The Indian populations have always prefered the generic medicines as it offers similarly composed medicines with the same outcomes but at an affordable price. Mylan being is one of the generic pharmaceutical company, BW Businessworld interacted with Rajiv Malik, President and Executive Director, Mylan to understand the pharmaceutical market and get some insights on the same.
Here is the excerpt from the interaction:
1. Globally, what is currently happening in the pharma ecosystem and what is the demand of the market?
There is a need for more and more medicines with population growth, changes in age demographics, people living longer and the spending power of the population. Innovation has kept this industry thriving, even as there are many areas such as Alzheimer’s where a lot of research still needs to be done.
The world is kind of moving away from incremental R&D innovation because this needs to be justified in terms of economics. In Europe or other countries where healthcare costs are the responsibility of the Government, we cannot easily sell incremental innovation to them. You have to make a case and justify if you want your innovative products to be valued differentially, give a rationale how that’s going to help them and why should they invest more for access – eventually that’s going to bring a qualitative shift in the type of innovation.

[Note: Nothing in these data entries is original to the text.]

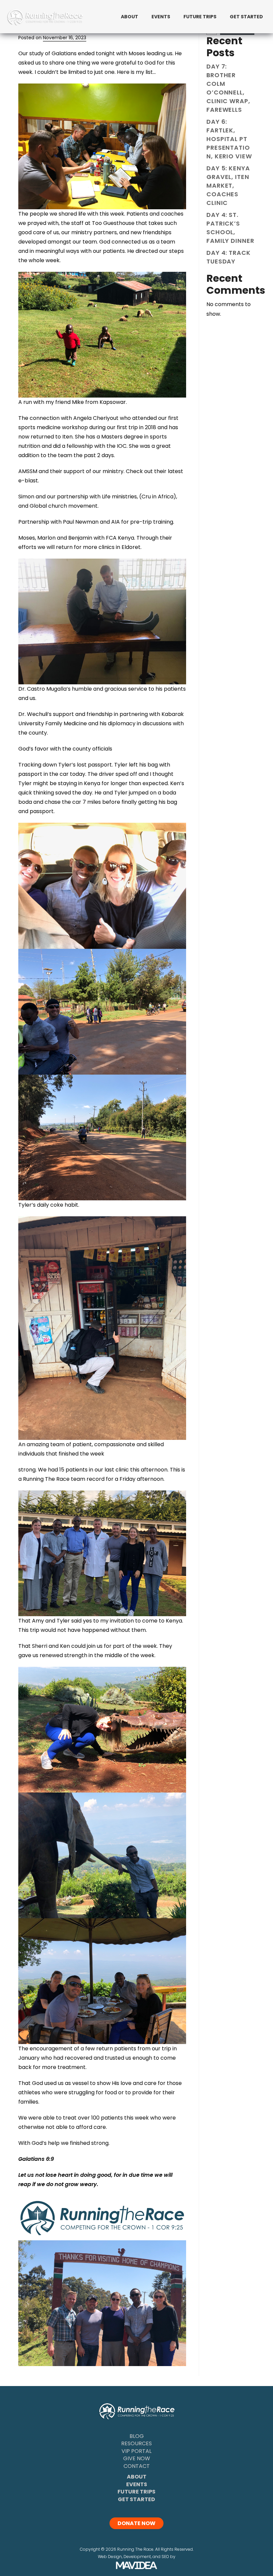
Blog (137, 2436)
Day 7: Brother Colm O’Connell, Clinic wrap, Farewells (228, 88)
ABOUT (129, 16)
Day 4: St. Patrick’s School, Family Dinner (230, 228)
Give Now (136, 2458)
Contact (137, 2466)
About (136, 2477)
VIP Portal (136, 2451)
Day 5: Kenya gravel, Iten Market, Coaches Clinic (228, 185)
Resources (136, 2443)
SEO (165, 2556)
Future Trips (136, 2491)
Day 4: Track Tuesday (228, 257)
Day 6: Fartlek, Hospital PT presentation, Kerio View (229, 138)
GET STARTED (246, 16)
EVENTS (160, 16)
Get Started (136, 2499)
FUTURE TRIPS (199, 16)
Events (136, 2484)
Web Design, (110, 2556)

But at the same time, in the markets such as Asia, APAC which are big markets for generic and branded medicines, there’s always a large room for incremental products. That said, you also need to factor in how technology is intersecting in healthcare, helping identify treatment gaps and how we can bridge these.
2. What are some of the new innovations that are coming up in the market, especially in India?
In India, there are several devices - medical devices and delivery systems which are coming up. India has done a great job where generics are concerned, it is a hub today to produce generic medicine from the volume perspective. However, India has not caught up on the innovation space. Although we have many companies such as Sun Pharma, Glenmark, Dr Reddy’s and others working in this space for many years, there is not much to talk about. China is catching up in the space of innovation very fast, there are hundreds of start-ups there doing innovative research, perhaps not breakthrough yet, but they are gathering momentum.
3. Last year, Mylan partnered with Atomo Diagnostics and now with Pfizer. What has been the experience with Atomo Diagnostics and what are your expectations from your latest partnership?
Mylan has always believed in partnering with other companies as part of its strategy, as we never thought we could do on our own. Whether it was NATCO, Biocon, Pfizer’s respiratory platform that we acquired or Famycare for women’s oral contraceptives. Atomo is one such example of how Mylan wanted to get into the diagnostics space specifically in HIV.
Pfizer, on the other hand, is completely different. Pfizer is spinning off Upjohn - they call it one of their 20 iconic brands, they are spinning off this business and Mylan is merging with them as a totally new entity. It’s going to have a new name, new management. While Atomo was only a business partnership, with Pfizer, this will change the profile and demographics of the company.
4. In terms of expanding diagnosis, Mylan has developed an HIV self-test kit. When can we expect the delivery/sales of HIV self-test kit in the Indian pharmaceutical market?
Through our partnership with Atomo, the HIV self-test is about to be launched in many African countries. They will soon be coming to India too. It will go through the regular process of approval, but maybe only by 2020.
5. For growing oncology portfolio, Mylan U.S. has launched generic Fulvestrant Injection (Faslodex® Injection). What is the success rate of this injection and when it will be launched in India?
Oncology is one of the core therapeutic areas for Mylan and we have a most comprehensive basket in terms of chemotherapy agents and biosimilars. Herceptin, which is our first FDA approved biosimilar, will soon launch in the USA. It has already been launched in Europe and we have been selling it in India for two years. Avastin is another product in the oncology space that we have been selling globally. Just recently, we signed a marketing license agreement with Eisai Pharmaceuticals India to commercialize Teceris, Mylan’s second brand of the anti-cancer agent, eribulin. Teceris will be manufactured and supplied by EISAI India and marked by Mylan. This agreement is significant as it expands the access of eribulin for the treatment of metastatic breast cancer.
6. After Mylan’s growing commercial presence domestically, what is your future, how do you plan to expand and grow?
We are in the process of working toward the completion of the deal we recently announced to combine Mylan and Upjohn, a division of Pfizer. Upjohn and Mylan’s coming together will create a new company altogether – indeed, a new champion for global health. We will have sales in the range of 20 billion dollars, a brand-new portfolio, a much stronger balance sheet.